The decision to make Battleground the curtain raiser for this short lived 2006 series would be unsurprising for anyone who has watched it. Battleground is a quantum leap ahead of the other seven episodes. With perhaps only The Road Virus Heads North offering serious competition. The narrative is anchored by a convincing and impressive display from William Hurt who plays the mysterious hitman Jason Renshaw. The teleplay by Richard Christian Matheson is not interested in indulging with back story or in petty moralising, but simply recounting the action and events of an unlikely fight for survival. The assassination of toy manufacturer Hans Morris (Bruce Spence) in downtown Dallas raises questions the teleplay deftly avoids. We never discover why an inventor of toys would be a target of a hitman, but the facial expression of Morris before he meets his maker suggests he might do. Renshaw’s efficiency in elimination is imposingly conveyed, and for the briefest moments as he looks upon Morris’ toys we think his cold heart might be thawing…the reality is that he collects mementos from each kill, and is merely mulling over which one to take! A shot later in the film shows his trophy cabinet full of items, suggesting that Morris is one of perhaps thirty to have lost their lives at Renshaw’s trigger finger.

Renshaw is humourless and unapproachable, a man of habit and precision. The sleek minimalism of his high rise penthouse apartment in San Francisco a testament to this.
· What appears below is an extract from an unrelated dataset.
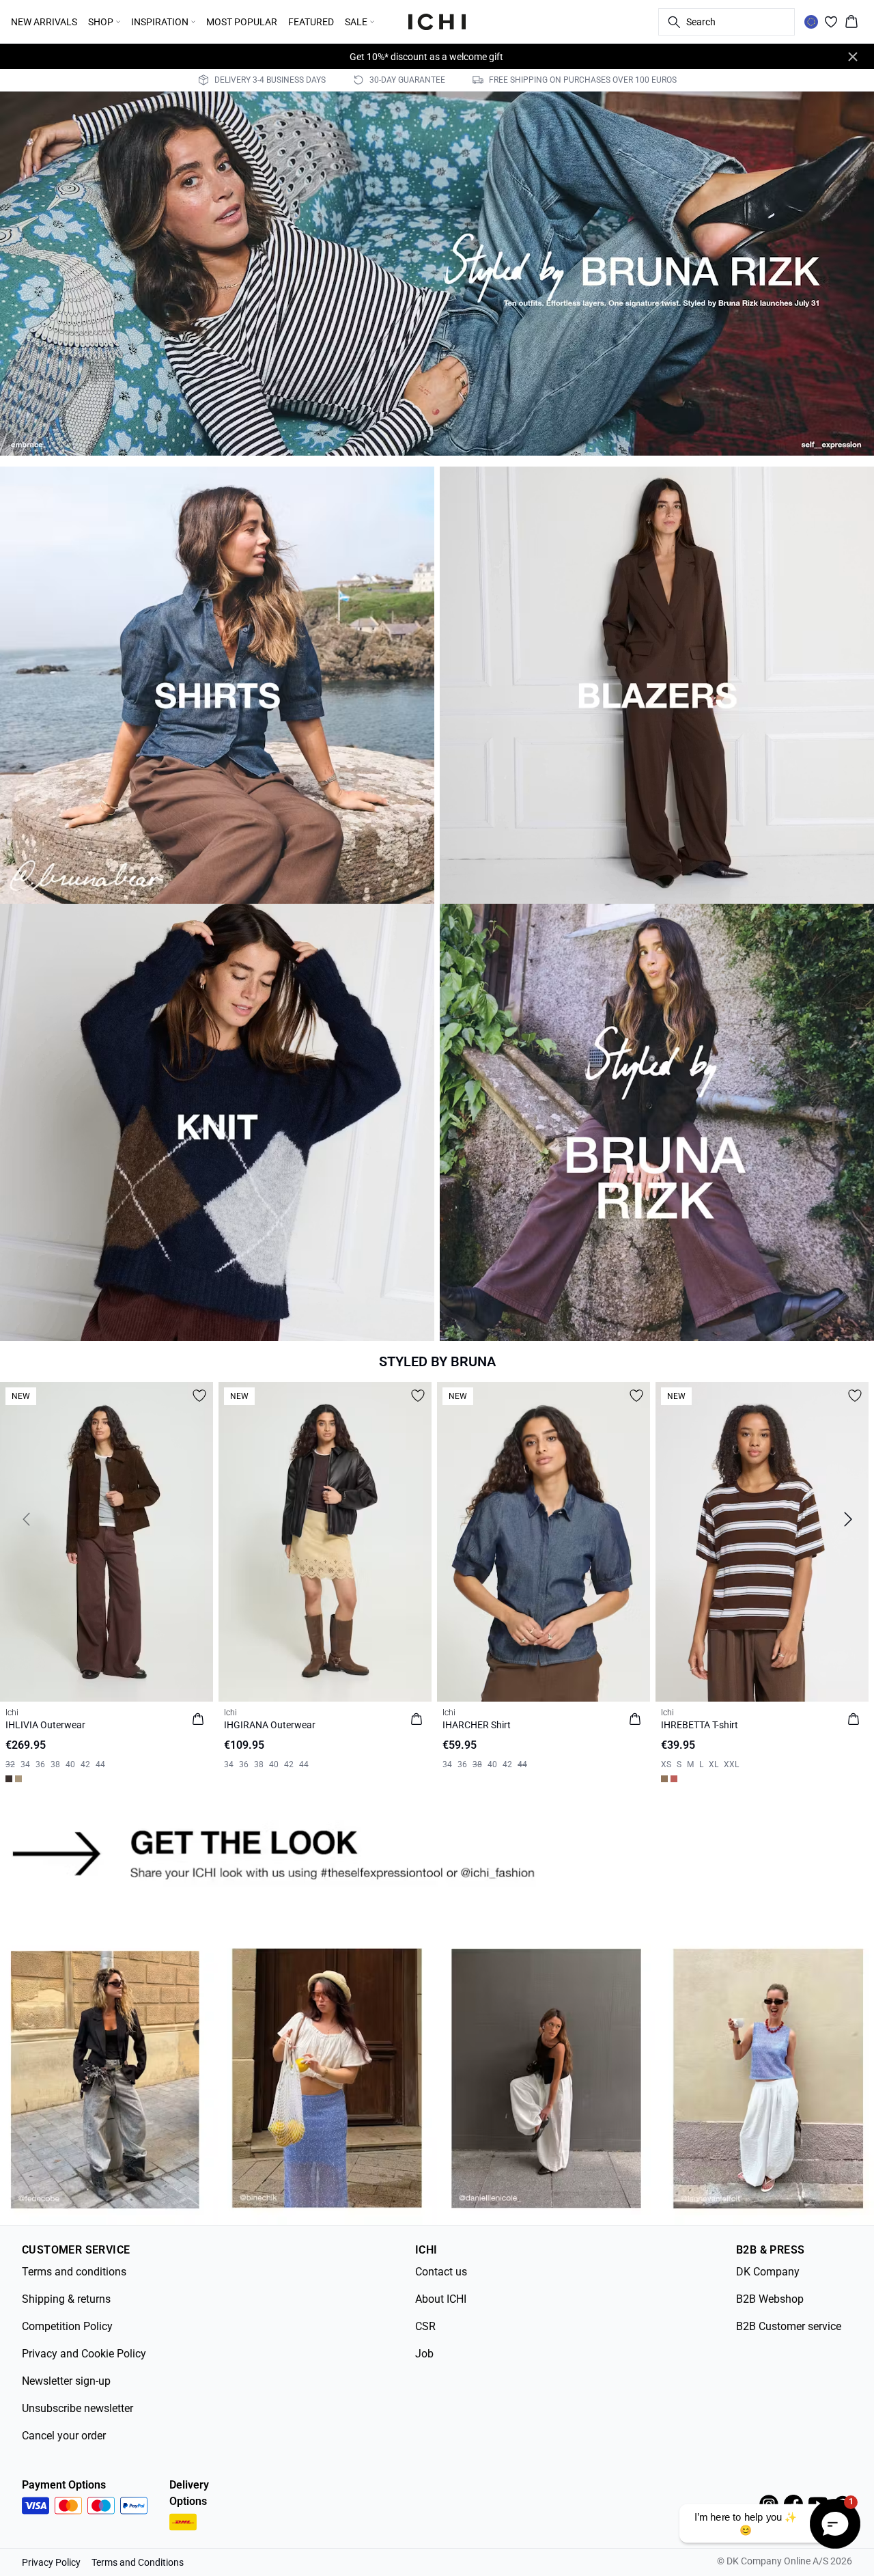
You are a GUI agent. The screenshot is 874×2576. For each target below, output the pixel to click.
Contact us (441, 2271)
He is unusually dependant on technology, and his living space is a tribute to modern technological convenience - he even has an indoor pool! It is also an illustration of his outstanding success and reliability in the occupation of murder. But another profession that specialises in dishing out death is the army. Even toy soldiers are gifted in this area as he soon discovers. How Renshaw is identified as the killer of Hans Morris and so easily located is never explained, and while this may be a narrative weakness, it can be forgiven due to the incursion of the supernatural. Hints are dropped about the relationship between Morris and his mother, who is the chief provider of ideas, and clearly has a productive relationship with supernatural forces. To Renshaw’s credit he gets over the shock at being faced by a platoon of animated toy soldiers very rapidly, but this may well have something to do with pinprick bullets peppering his skin, and the missiles fired by several helicopters. What follows is a tremendous battle of wits, a generous wedge of well constructed suspense, and a type of pure visual storytelling that completely eschews dialogue.

That Battleground contains no dialogue at all is an interesting innovation that allows the story to flow without any kind of distraction. This gives the episode a style and feel that is exceedingly uncommon in television. It works very well with the cinematography of John Stokes, which makes use of muted colours; an ambience of coldness and alienation is created that offsets the absurdity of the central premise. One never questions the setting, despite the fact that Battleground was shot in Melbourne, Australia, so the filmmakers deserve credit for maintaining the illusion throughout. One of the best sequences is a queasy moment which involves Renshaw having to negotiate the ledge outside his apartment, a moment which offers a distant echo to one of the more sadistic stories in Cat’s Eye (1985). The only aspect of the show which isn’t lifted from the short story is Renshaw’s brutal encounter in an elevator, with a soldier looking suspiciously like John Rambo. A fine addendum to the source material, which ends with a typically cruel twist. In conclusion one would have to say Battleground is easily one of Stephen King’s best moments on the small screen. It offered an impressive start to Nightmares & Dreamscapes, which it was never likely to maintain.